_WHAT TO WORK ON_.
Leave the pictures out, and repeat exactly every line from the one with "Given: Open the View best practices link" through the end of the data below.

EXERCISE DATA below:

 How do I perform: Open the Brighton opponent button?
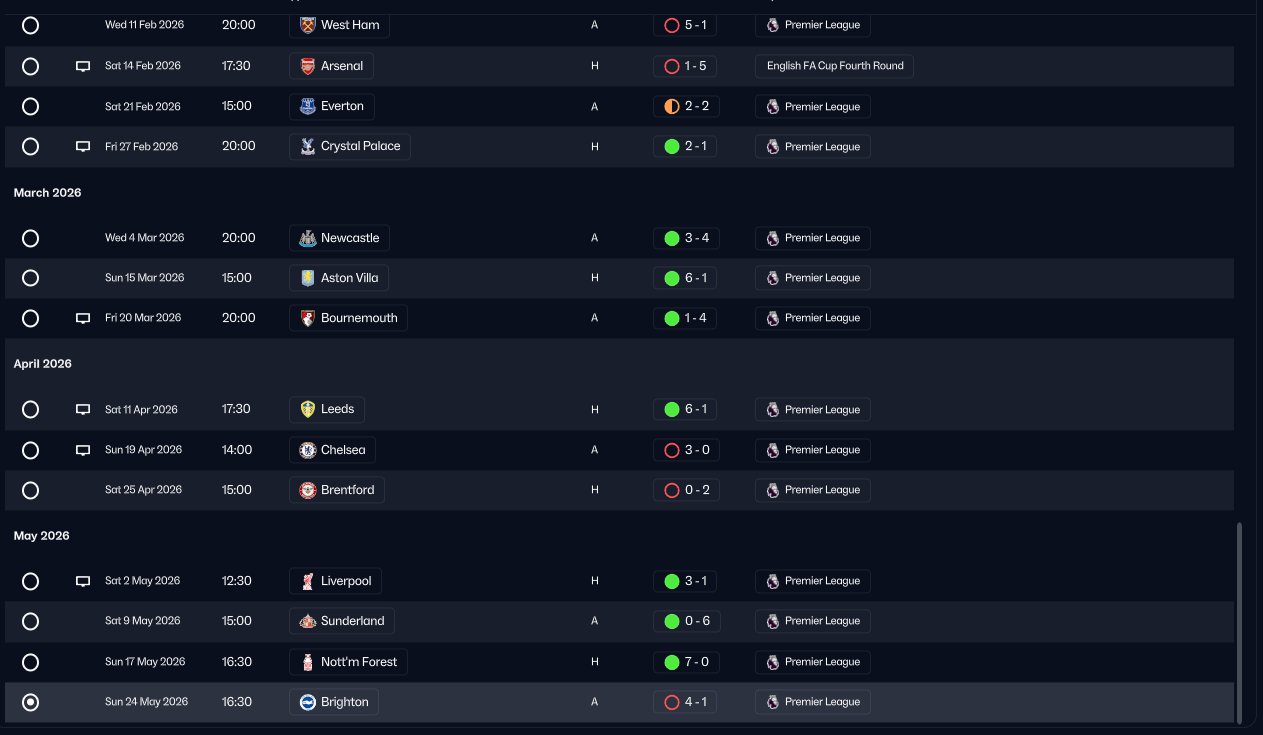[335, 702]
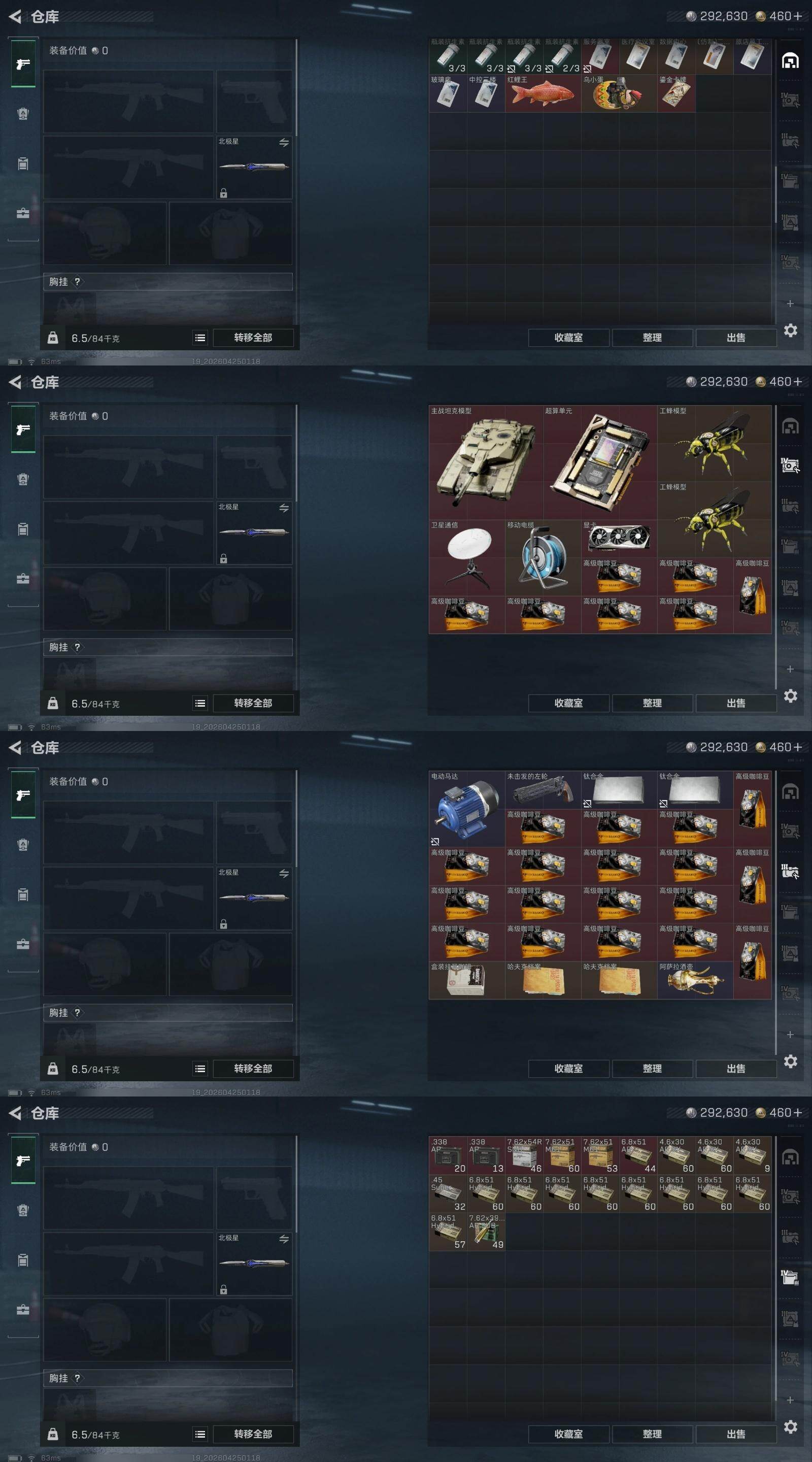Select the 7.62x54R SNB ammo box
This screenshot has width=812, height=1462.
[x=524, y=1155]
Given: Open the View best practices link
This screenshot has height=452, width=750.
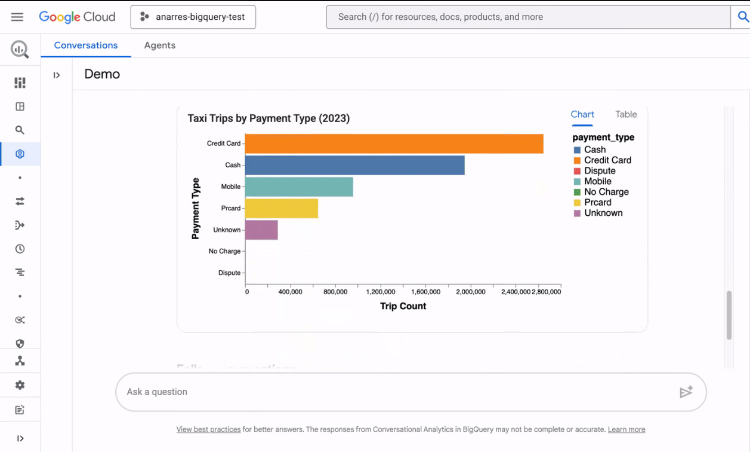Looking at the screenshot, I should click(x=208, y=429).
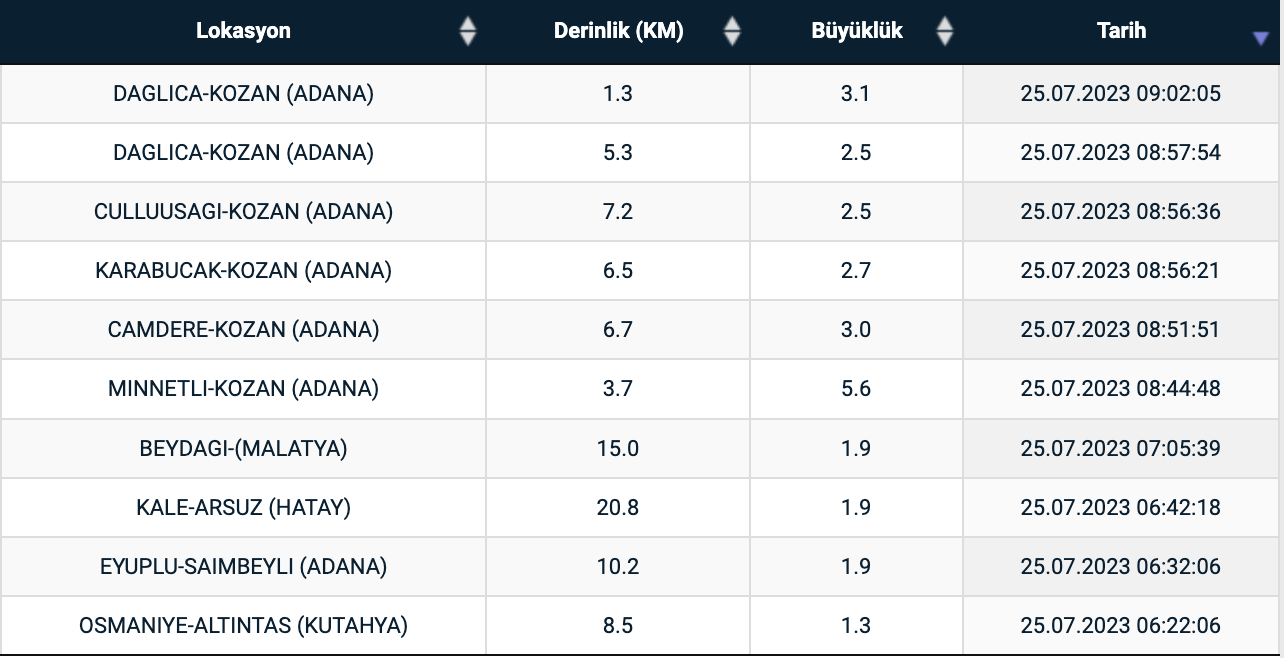Click the Derinlik (KM) sort arrows
Screen dimensions: 1284x658
click(x=732, y=31)
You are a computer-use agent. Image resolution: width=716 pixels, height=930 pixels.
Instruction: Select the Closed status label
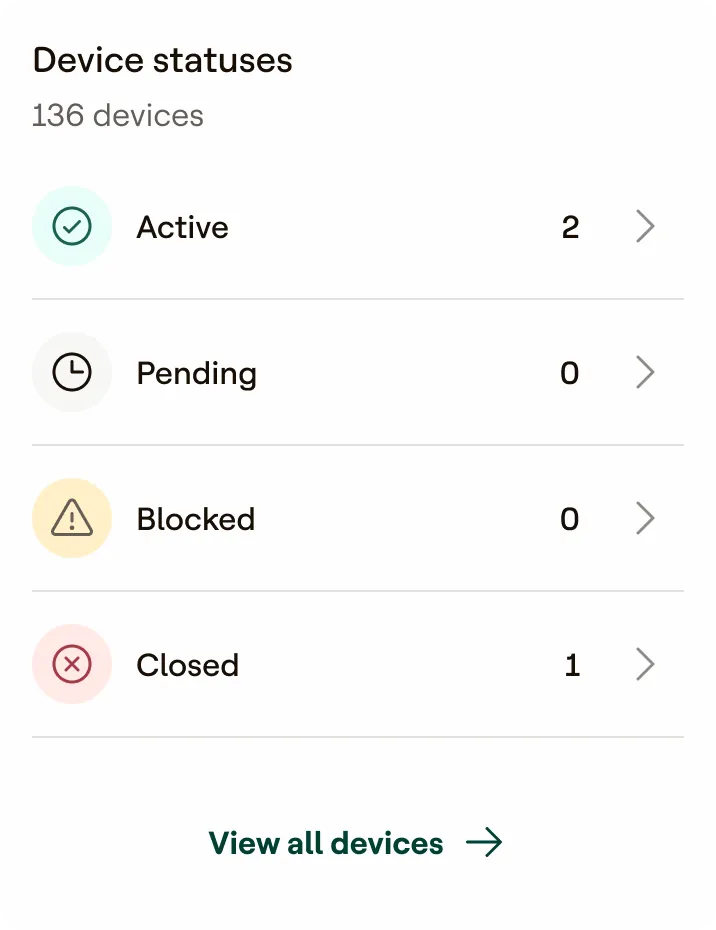(x=187, y=665)
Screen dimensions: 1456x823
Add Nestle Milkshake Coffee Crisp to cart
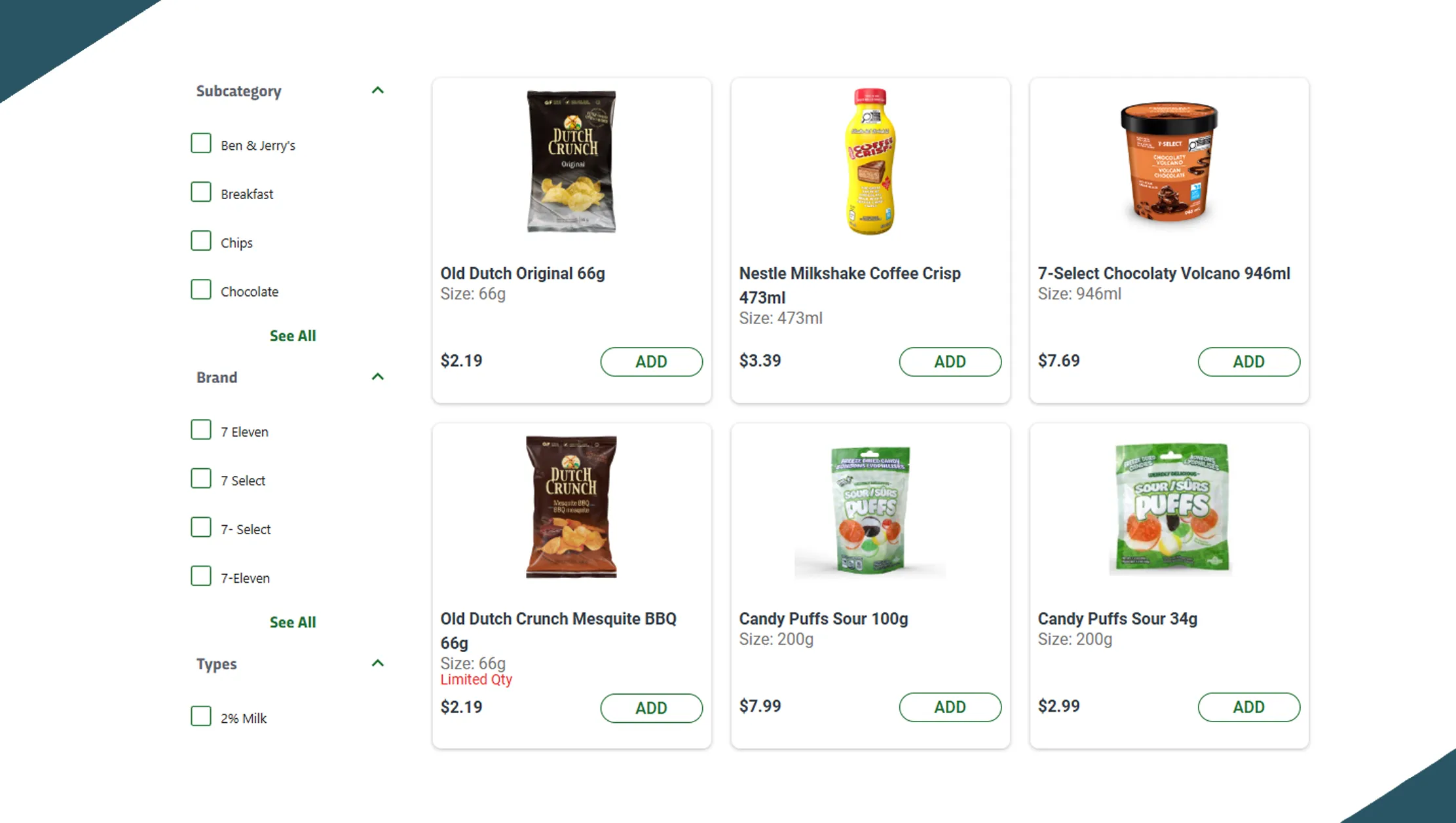(x=950, y=361)
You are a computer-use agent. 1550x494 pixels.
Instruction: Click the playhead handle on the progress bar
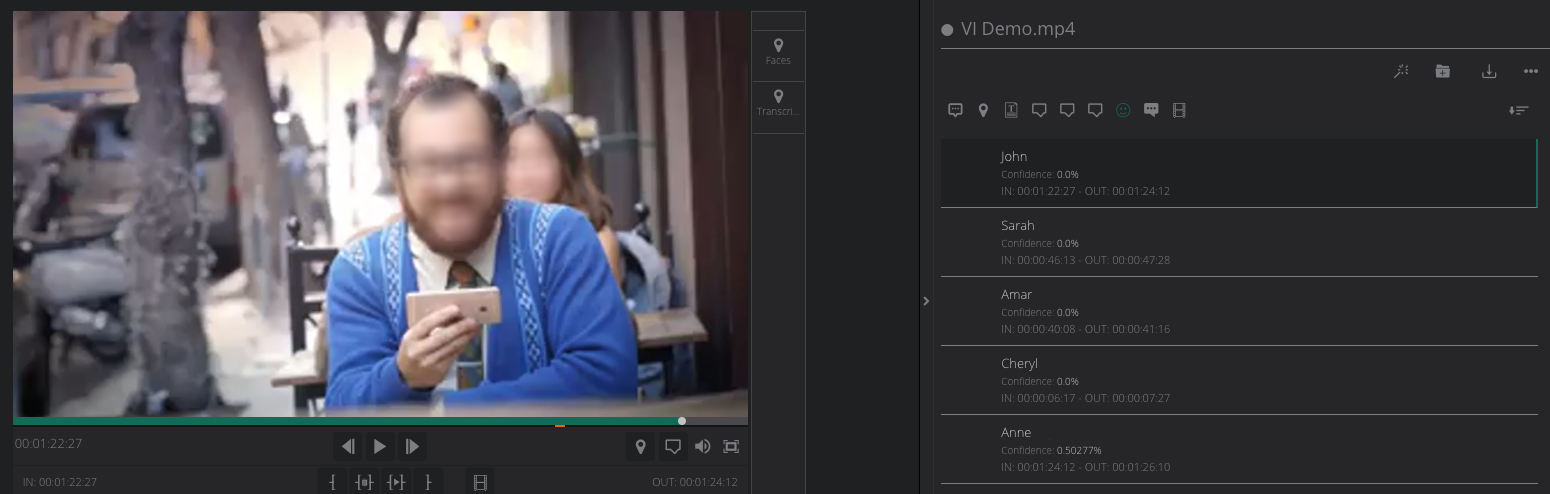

End of EXERCISE DATA.

_EXERCISE RESULT_.
Given: Open the View best practices link
This screenshot has height=452, width=750.
Looking at the screenshot, I should click(x=208, y=429).
Click the Derinlik (KM) sort arrows
Screen dimensions: 1284x658
click(x=732, y=31)
You are a computer-use agent. Image resolution: width=716 pixels, height=930 pixels.
Instruction: Select the Closed status label
(x=187, y=665)
Screen dimensions: 1456x823
Add Nestle Milkshake Coffee Crisp to cart
(x=950, y=361)
You are a computer-use agent. 1550x494 pixels.
Instruction: Click the playhead handle on the progress bar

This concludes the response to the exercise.